O ministro iniciou a palestra destacando a importância de discussão do tema no âmbito da magistratura, devido ao aumento das decisões judiciais que sobrecarregam as concessionárias de serviços públicos, como as de transporte, com a sucessão de dívidas e indenizações, e, por isso, desestimulando o investimento privado nessas empresas. “A prestação do serviço público nada mais representa do que o cumprimento das garantias constitucionais. O Estado revelou-se incompetente para atender os direitos fundamentais. A concessionária presta um serviço estatal por sua conta e risco. E, se nós temos uma justiça paternalista, isso afasta o capital. O interesse público é a soma dos nossos interesses”, argumentou.

Segundo Luiz Fux, o entendimento atual do STJ prioriza os contratos de concessão no julgamento do mérito de causas envolvendo empresas administradoras. “O edital é a lei da contratação e a lei do contrato”, afirmou.
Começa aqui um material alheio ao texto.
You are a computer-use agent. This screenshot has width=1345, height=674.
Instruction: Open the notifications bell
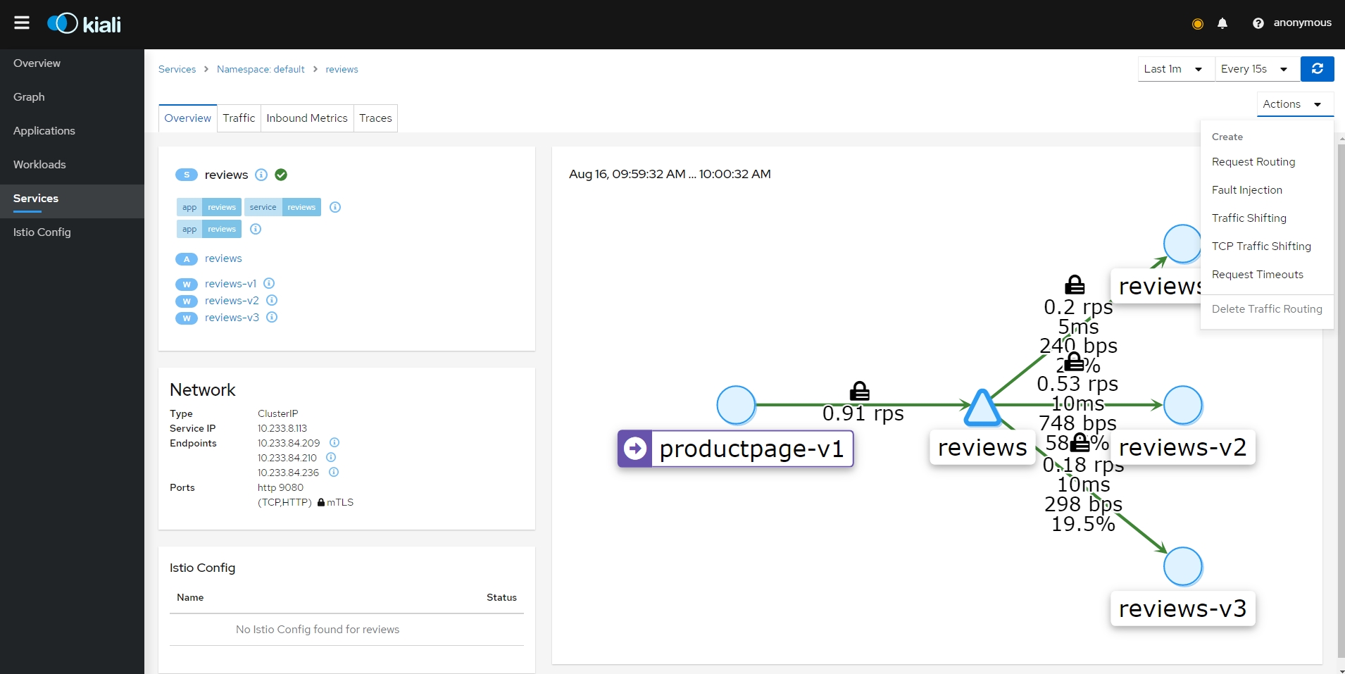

Para ele, a concessionária detém a responsabilidade objetiva e o Estado tem a responsabilidade subsidiária em causas sobre o assunto. “Isso não é uma questão de legitimidade, pois a parte pode até não ser responsável, mas é questão de mérito. O problema é: quem tem o dever de indenizar?”, indagou.

Na opinião do ministro do STJ, a justiça deve estar mais sensível às dificuldades enfrentadas pelos usuários, pois o transporte público precisa de recursos financeiros para melhorar, mas com a aquisição dos chamados passivos pelas concessionárias, há um afastamento dos investidores, devido principalmente a insegurança na interpretação das cláusulas contratuais pelos juízes e desembargadores. “A justiça tem que ser caridosa e a caridade tem que ser justa”, encerrou.
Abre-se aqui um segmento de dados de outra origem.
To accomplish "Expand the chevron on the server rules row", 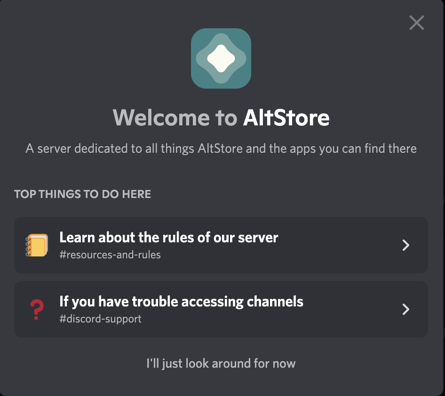I will pos(405,245).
O desembargador Macus Faver ressaltou a necessidade de divulgação das questões discutidas no evento e defendeu a participação cautelosa da magistratura em temas político-sociais. “O Judiciário não pode ser acusado de uma judicialização de políticas que não lhe compete. Nessa aflição de fazer justiça a médio prazo, fazemos o contrário, prejudicando os investimentos”, disse.
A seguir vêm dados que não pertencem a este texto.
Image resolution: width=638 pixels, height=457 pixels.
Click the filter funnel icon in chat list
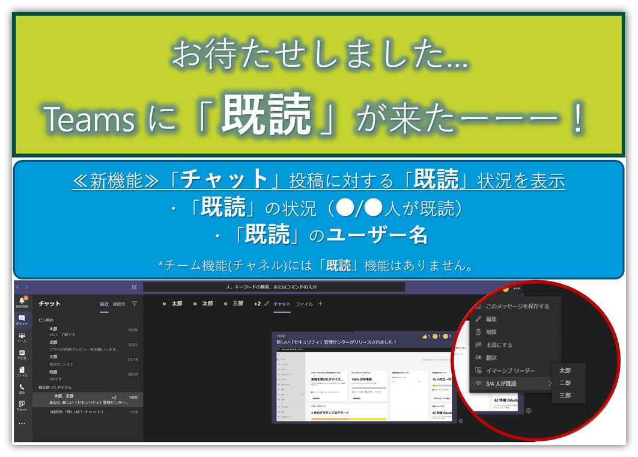134,304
Para o diretor-presidente da ENM, Luís Felipe Samolão, “o juiz tenta igualar partes visualmente desiguais e por isso, às vezes, atropela a questão legal”. Salomão acredita que o Estado é o responsável pelas concessões. “O credor, nesse caso, não vai ficar a ver navios”, explicou.

Júlio Lopes, secretário de transportes do Rio de Janeiro, disse que o encontro de hoje ajudará o desenvolvimento do setor no estado. “É preciso difundir essa cultura e ajustar as leis, porque muitas decisões que são tomadas geram uma demanda financeira para as empresas de transporte e acaba por prejudicar os usuários”, defendeu. Por isso, o secretário acenou com a possibilidade de organização de um evento maior em parceria com a Amaerj no próximo ano.

O presidente da Supervia, administradora da malha ferroviária fluminense, Amin Murad, em seu discurso revelou satisfação pela oportunidade de debate junto aos membros do judiciário. “Pela primeira vez eu vejo uma luz no fim do túnel. Estamos enfrentando a duras penas essas ações de sucessão e nós precisamos convencer os acionistas da seguridade do investimento”, declarou.

Cláudio Dell’Orto, presidente da Amaerj, disse ser necessário o estabelecimento de um “foro de conciliação, com soluções que atendam às concessionárias e aos usuários”. Para ele, é importante que o assunto seja permanentemente discutido pelos integrantes do executivo e do judiciário.